• [Aim of the task] Set down the full listing exactly, character for character.

─── Data shown ───

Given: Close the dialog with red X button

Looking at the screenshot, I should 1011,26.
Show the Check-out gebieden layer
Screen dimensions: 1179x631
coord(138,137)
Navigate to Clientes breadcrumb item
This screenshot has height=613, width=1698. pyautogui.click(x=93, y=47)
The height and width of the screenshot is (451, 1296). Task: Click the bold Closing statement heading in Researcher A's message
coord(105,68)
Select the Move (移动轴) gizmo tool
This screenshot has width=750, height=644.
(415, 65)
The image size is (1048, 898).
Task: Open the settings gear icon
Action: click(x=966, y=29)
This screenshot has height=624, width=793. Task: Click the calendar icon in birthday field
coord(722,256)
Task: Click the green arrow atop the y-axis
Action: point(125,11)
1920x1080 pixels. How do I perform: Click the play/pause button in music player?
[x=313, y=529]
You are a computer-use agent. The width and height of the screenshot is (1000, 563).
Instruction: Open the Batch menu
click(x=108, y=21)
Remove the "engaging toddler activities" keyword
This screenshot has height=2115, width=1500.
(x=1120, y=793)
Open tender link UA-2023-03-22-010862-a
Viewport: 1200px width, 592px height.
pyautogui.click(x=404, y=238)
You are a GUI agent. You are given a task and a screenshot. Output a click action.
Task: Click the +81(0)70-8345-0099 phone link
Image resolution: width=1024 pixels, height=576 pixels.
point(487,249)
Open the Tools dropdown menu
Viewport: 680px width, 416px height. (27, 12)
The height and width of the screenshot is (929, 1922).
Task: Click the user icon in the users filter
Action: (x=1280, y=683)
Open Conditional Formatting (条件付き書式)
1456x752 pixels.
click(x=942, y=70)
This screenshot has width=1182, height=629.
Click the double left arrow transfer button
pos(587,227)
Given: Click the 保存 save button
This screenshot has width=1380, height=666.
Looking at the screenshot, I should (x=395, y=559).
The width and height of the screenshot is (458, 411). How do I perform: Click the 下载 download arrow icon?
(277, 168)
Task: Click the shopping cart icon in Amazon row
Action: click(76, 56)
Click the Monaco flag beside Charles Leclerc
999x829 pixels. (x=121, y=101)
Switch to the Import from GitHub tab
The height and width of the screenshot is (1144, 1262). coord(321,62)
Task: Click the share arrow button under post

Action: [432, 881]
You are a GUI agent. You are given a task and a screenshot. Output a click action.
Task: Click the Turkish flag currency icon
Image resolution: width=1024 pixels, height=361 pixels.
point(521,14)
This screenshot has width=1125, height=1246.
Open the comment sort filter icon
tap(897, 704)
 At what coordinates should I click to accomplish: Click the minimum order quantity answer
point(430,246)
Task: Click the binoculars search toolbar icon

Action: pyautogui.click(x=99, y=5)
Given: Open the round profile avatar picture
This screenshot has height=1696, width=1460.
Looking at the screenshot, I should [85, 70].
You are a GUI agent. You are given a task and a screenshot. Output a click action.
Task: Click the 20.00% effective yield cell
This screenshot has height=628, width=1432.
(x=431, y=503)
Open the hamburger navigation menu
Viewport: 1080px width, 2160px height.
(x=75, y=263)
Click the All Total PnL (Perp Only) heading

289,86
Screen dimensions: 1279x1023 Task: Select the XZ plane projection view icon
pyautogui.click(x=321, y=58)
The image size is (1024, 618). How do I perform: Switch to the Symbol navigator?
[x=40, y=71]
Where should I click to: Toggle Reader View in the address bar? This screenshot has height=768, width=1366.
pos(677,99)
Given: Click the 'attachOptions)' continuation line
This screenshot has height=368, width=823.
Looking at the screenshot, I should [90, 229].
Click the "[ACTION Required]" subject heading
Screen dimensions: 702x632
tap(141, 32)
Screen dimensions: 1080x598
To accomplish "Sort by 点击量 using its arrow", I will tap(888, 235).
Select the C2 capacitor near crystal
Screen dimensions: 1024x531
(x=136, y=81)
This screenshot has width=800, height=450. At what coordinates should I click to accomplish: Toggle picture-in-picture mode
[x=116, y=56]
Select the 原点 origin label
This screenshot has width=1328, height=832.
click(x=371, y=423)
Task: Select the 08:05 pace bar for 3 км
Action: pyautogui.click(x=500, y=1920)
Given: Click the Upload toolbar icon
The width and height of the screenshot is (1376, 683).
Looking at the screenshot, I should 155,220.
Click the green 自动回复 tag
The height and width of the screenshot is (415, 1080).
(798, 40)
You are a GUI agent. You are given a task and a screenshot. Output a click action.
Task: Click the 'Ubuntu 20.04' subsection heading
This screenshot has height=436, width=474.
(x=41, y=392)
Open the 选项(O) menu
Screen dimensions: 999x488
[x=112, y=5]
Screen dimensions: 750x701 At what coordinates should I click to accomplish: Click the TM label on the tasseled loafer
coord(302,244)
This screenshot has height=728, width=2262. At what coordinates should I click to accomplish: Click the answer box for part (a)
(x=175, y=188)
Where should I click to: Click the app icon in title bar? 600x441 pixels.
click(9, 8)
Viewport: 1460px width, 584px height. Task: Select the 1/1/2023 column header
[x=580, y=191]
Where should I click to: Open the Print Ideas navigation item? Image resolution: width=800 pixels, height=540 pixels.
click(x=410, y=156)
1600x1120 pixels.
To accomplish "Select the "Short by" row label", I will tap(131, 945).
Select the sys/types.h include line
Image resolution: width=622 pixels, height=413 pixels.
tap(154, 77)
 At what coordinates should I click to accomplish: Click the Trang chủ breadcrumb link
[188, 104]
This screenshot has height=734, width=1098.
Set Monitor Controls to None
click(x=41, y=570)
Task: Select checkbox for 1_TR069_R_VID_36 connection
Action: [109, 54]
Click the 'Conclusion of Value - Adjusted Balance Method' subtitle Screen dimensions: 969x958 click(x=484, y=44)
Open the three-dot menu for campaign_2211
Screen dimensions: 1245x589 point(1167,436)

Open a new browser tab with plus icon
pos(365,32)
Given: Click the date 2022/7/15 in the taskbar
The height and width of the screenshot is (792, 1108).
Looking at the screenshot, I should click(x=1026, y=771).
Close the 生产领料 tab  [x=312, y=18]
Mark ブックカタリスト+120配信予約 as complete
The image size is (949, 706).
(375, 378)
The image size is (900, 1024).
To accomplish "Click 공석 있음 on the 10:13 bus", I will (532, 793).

───

• [Response area]
Given: Close the dialog with red X button

Looking at the screenshot, I should 1011,26.
Show the Check-out gebieden layer
Screen dimensions: 1179x631
coord(138,137)
Navigate to Clientes breadcrumb item
This screenshot has height=613, width=1698. pyautogui.click(x=93, y=47)
The height and width of the screenshot is (451, 1296). Task: Click the bold Closing statement heading in Researcher A's message
coord(105,68)
Select the Move (移动轴) gizmo tool
This screenshot has width=750, height=644.
(415, 65)
The image size is (1048, 898).
Task: Open the settings gear icon
Action: click(x=966, y=29)
This screenshot has height=624, width=793. Task: Click the calendar icon in birthday field
coord(722,256)
Task: Click the green arrow atop the y-axis
Action: point(125,11)
1920x1080 pixels. How do I perform: Click the play/pause button in music player?
[x=313, y=529]
You are a computer-use agent. The width and height of the screenshot is (1000, 563).
Instruction: Open the Batch menu
click(x=108, y=21)
Remove the "engaging toddler activities" keyword
This screenshot has height=2115, width=1500.
(x=1120, y=793)
Open tender link UA-2023-03-22-010862-a
Viewport: 1200px width, 592px height.
pyautogui.click(x=404, y=238)
You are a GUI agent. You are given a task and a screenshot. Output a click action.
Task: Click the +81(0)70-8345-0099 phone link
Image resolution: width=1024 pixels, height=576 pixels.
point(487,249)
Open the Tools dropdown menu
Viewport: 680px width, 416px height. (27, 12)
The height and width of the screenshot is (929, 1922).
Task: Click the user icon in the users filter
Action: (x=1280, y=683)
Open Conditional Formatting (条件付き書式)
1456x752 pixels.
click(x=942, y=70)
This screenshot has width=1182, height=629.
Click the double left arrow transfer button
pos(587,227)
Given: Click the 保存 save button
This screenshot has width=1380, height=666.
Looking at the screenshot, I should (x=395, y=559).
The width and height of the screenshot is (458, 411). How do I perform: Click the 下载 download arrow icon?
(277, 168)
Task: Click the shopping cart icon in Amazon row
Action: click(76, 56)
Click the Monaco flag beside Charles Leclerc
999x829 pixels. (x=121, y=101)
Switch to the Import from GitHub tab
The height and width of the screenshot is (1144, 1262). coord(321,62)
Task: Click the share arrow button under post

Action: [432, 881]
You are a GUI agent. You are given a task and a screenshot. Output a click action.
Task: Click the Turkish flag currency icon
Image resolution: width=1024 pixels, height=361 pixels.
point(521,14)
This screenshot has width=1125, height=1246.
Open the comment sort filter icon
tap(897, 704)
 At what coordinates should I click to accomplish: Click the minimum order quantity answer
point(430,246)
Task: Click the binoculars search toolbar icon

Action: pyautogui.click(x=99, y=5)
Given: Open the round profile avatar picture
This screenshot has height=1696, width=1460.
Looking at the screenshot, I should [85, 70].
You are a GUI agent. You are given a task and a screenshot. Output a click action.
Task: Click the 20.00% effective yield cell
This screenshot has height=628, width=1432.
(x=431, y=503)
Open the hamburger navigation menu
Viewport: 1080px width, 2160px height.
(x=75, y=263)
Click the All Total PnL (Perp Only) heading

289,86
Screen dimensions: 1279x1023 Task: Select the XZ plane projection view icon
pyautogui.click(x=321, y=58)
The image size is (1024, 618). How do I perform: Switch to the Symbol navigator?
[x=40, y=71]
Where should I click to: Toggle Reader View in the address bar? This screenshot has height=768, width=1366.
pos(677,99)
Given: Click the 'attachOptions)' continuation line
This screenshot has height=368, width=823.
Looking at the screenshot, I should [90, 229].
Click the "[ACTION Required]" subject heading
Screen dimensions: 702x632
tap(141, 32)
Screen dimensions: 1080x598
To accomplish "Sort by 点击量 using its arrow", I will tap(888, 235).
Select the C2 capacitor near crystal
Screen dimensions: 1024x531
(x=136, y=81)
This screenshot has width=800, height=450. At what coordinates should I click to accomplish: Toggle picture-in-picture mode
[x=116, y=56]
Select the 原点 origin label
This screenshot has width=1328, height=832.
click(x=371, y=423)
Task: Select the 08:05 pace bar for 3 км
Action: pyautogui.click(x=500, y=1920)
Given: Click the Upload toolbar icon
The width and height of the screenshot is (1376, 683).
Looking at the screenshot, I should 155,220.
Click the green 自动回复 tag
The height and width of the screenshot is (415, 1080).
(798, 40)
You are a GUI agent. You are given a task and a screenshot. Output a click action.
Task: Click the 'Ubuntu 20.04' subsection heading
This screenshot has height=436, width=474.
(x=41, y=392)
Open the 选项(O) menu
Screen dimensions: 999x488
[x=112, y=5]
Screen dimensions: 750x701 At what coordinates should I click to accomplish: Click the TM label on the tasseled loafer
coord(302,244)
This screenshot has height=728, width=2262. At what coordinates should I click to accomplish: Click the answer box for part (a)
(x=175, y=188)
Where should I click to: Click the app icon in title bar? 600x441 pixels.
click(9, 8)
Viewport: 1460px width, 584px height. Task: Select the 1/1/2023 column header
[x=580, y=191]
Where should I click to: Open the Print Ideas navigation item? Image resolution: width=800 pixels, height=540 pixels.
click(x=410, y=156)
1600x1120 pixels.
To accomplish "Select the "Short by" row label", I will tap(131, 945).
Select the sys/types.h include line
Image resolution: width=622 pixels, height=413 pixels.
tap(154, 77)
 At what coordinates should I click to accomplish: Click the Trang chủ breadcrumb link
[188, 104]
This screenshot has height=734, width=1098.
Set Monitor Controls to None
click(x=41, y=570)
Task: Select checkbox for 1_TR069_R_VID_36 connection
Action: [109, 54]
Click the 'Conclusion of Value - Adjusted Balance Method' subtitle Screen dimensions: 969x958 click(x=484, y=44)
Open the three-dot menu for campaign_2211
Screen dimensions: 1245x589 point(1167,436)

Open a new browser tab with plus icon
pos(365,32)
Given: Click the date 2022/7/15 in the taskbar
The height and width of the screenshot is (792, 1108).
Looking at the screenshot, I should click(x=1026, y=771).
Close the 生产领料 tab  [x=312, y=18]
Mark ブックカタリスト+120配信予約 as complete
The image size is (949, 706).
(375, 378)
The image size is (900, 1024).
To accomplish "Click 공석 있음 on the 10:13 bus", I will (532, 793).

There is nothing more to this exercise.